** WHAT TO DO **
Every record is to be returned as written, with no omissions.

** MATERIAL FOR THIS TASK **
◆ ◆ ◆ ◆

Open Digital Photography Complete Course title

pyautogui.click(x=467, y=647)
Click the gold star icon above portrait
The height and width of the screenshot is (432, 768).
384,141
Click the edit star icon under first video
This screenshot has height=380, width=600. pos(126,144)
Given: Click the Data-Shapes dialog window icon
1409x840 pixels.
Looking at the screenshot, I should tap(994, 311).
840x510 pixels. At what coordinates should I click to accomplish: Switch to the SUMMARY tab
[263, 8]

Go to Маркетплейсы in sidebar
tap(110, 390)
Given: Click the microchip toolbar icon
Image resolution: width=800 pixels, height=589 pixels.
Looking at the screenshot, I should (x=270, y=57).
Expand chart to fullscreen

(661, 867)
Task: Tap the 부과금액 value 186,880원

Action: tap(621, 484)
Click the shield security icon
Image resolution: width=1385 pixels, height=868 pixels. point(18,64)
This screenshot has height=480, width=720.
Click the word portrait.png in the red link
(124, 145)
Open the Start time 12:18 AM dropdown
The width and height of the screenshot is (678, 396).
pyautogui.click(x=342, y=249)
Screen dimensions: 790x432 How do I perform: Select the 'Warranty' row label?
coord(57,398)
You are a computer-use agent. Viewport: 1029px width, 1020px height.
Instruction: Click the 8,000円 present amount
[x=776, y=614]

◆ ◆ ◆ ◆

** WRITTEN ANSWER **
Open Digital Photography Complete Course title

pyautogui.click(x=467, y=647)
Click the gold star icon above portrait
The height and width of the screenshot is (432, 768).
384,141
Click the edit star icon under first video
This screenshot has height=380, width=600. pos(126,144)
Given: Click the Data-Shapes dialog window icon
1409x840 pixels.
Looking at the screenshot, I should tap(994, 311).
840x510 pixels. At what coordinates should I click to accomplish: Switch to the SUMMARY tab
[263, 8]

Go to Маркетплейсы in sidebar
tap(110, 390)
Given: Click the microchip toolbar icon
Image resolution: width=800 pixels, height=589 pixels.
Looking at the screenshot, I should (x=270, y=57).
Expand chart to fullscreen

(661, 867)
Task: Tap the 부과금액 value 186,880원

Action: tap(621, 484)
Click the shield security icon
Image resolution: width=1385 pixels, height=868 pixels. point(18,64)
This screenshot has height=480, width=720.
Click the word portrait.png in the red link
(124, 145)
Open the Start time 12:18 AM dropdown
The width and height of the screenshot is (678, 396).
pyautogui.click(x=342, y=249)
Screen dimensions: 790x432 How do I perform: Select the 'Warranty' row label?
coord(57,398)
You are a computer-use agent. Viewport: 1029px width, 1020px height.
Instruction: Click the 8,000円 present amount
[x=776, y=614]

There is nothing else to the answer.